オタマジャクシは群れる相手を選ぶのか?:遺伝的背景を考慮した集合行動の解析

*長谷和子,安部真人,嶋田正和(東大院・広域ステム)

カエル類や魚類の幼生,鳥類など多くの動物群で「群れ」という集団行動が知られている.捕食者からの回避,探索効率の向上など,群れの構成員すべてが利益を得るこの行動は,社会的階層を伴わない協力行動の1つと見なす事ができる.多数の個体が集合する事により作り出される「群れ」ダイナミクスについての力学的アプローチの研究は,近年盛んに行われている.しかし「群れ」の数理モデルでは集団を構成する個体はすべて均質であることがしばしば仮定されており,集団内の血縁関係が個体間相互作用にどの程度関与するのかについての研究はまれだった.

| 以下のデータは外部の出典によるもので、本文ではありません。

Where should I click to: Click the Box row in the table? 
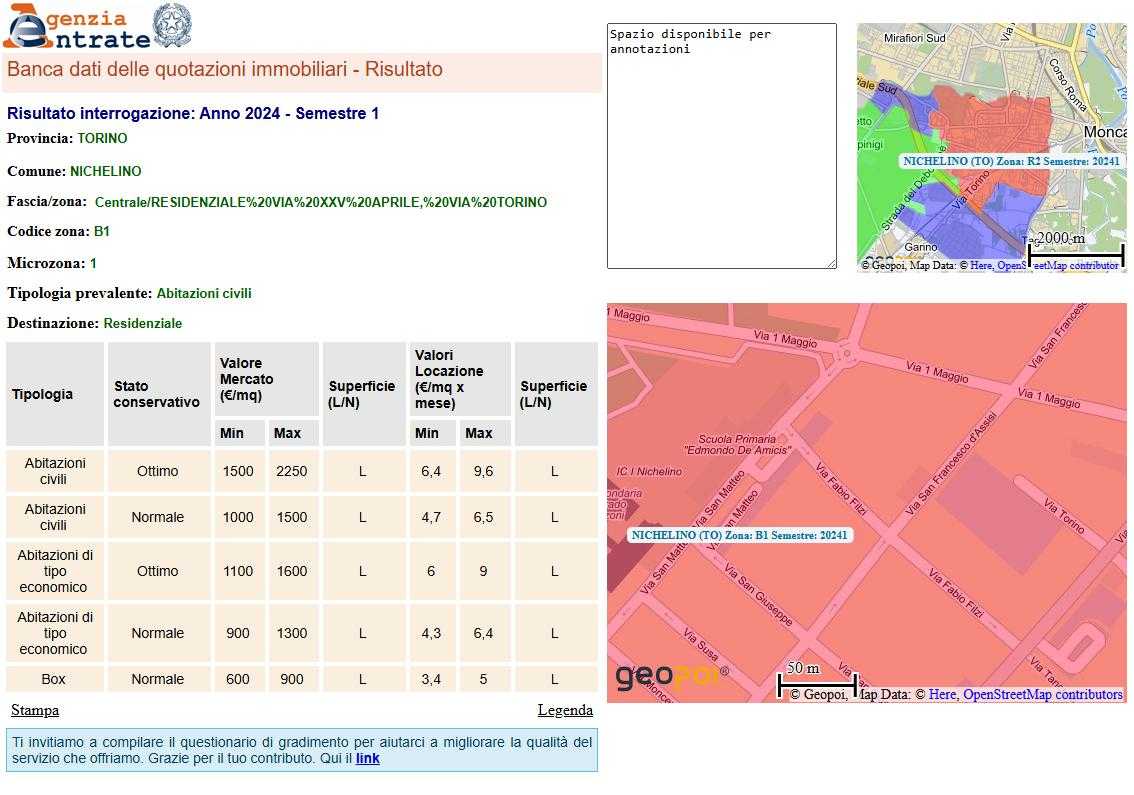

我々は,血縁関係や遺伝的基盤がオタマジャクシの「群れ」=集合性の強さをどこまで規定するか検証するため,個別に育てたヒキガエルの幼生を,兄弟内/間,個体群間,亜種間,種間,といった組み合わせで混合した時,集合性の強さにどの程度の差が生じるのか,最隣接距離法(the nearest neighbor analysis , Clark & Evans 1954) に基づいた画像解析により,定量的評価を行った.3系統(Bufo japonicus japonicus; B. japonicus formosus; B. gargarizans miyakonis)18卵塊 (母系) を用いて68の組み合わせで行動実験を行った結果,遺伝的距離 (mtDNA pairwise distance) と集合性の強さの間には,種内では相関が認められなかったが,種間レベルでは負の相関が認められた(r = 0.297, p = 0.014).本発表では,脊椎動物の血縁認識との関連が注目されているMHC遺伝子(class II exon ハプロタイプ相同性)と集合性の強さとの関係についても報告する.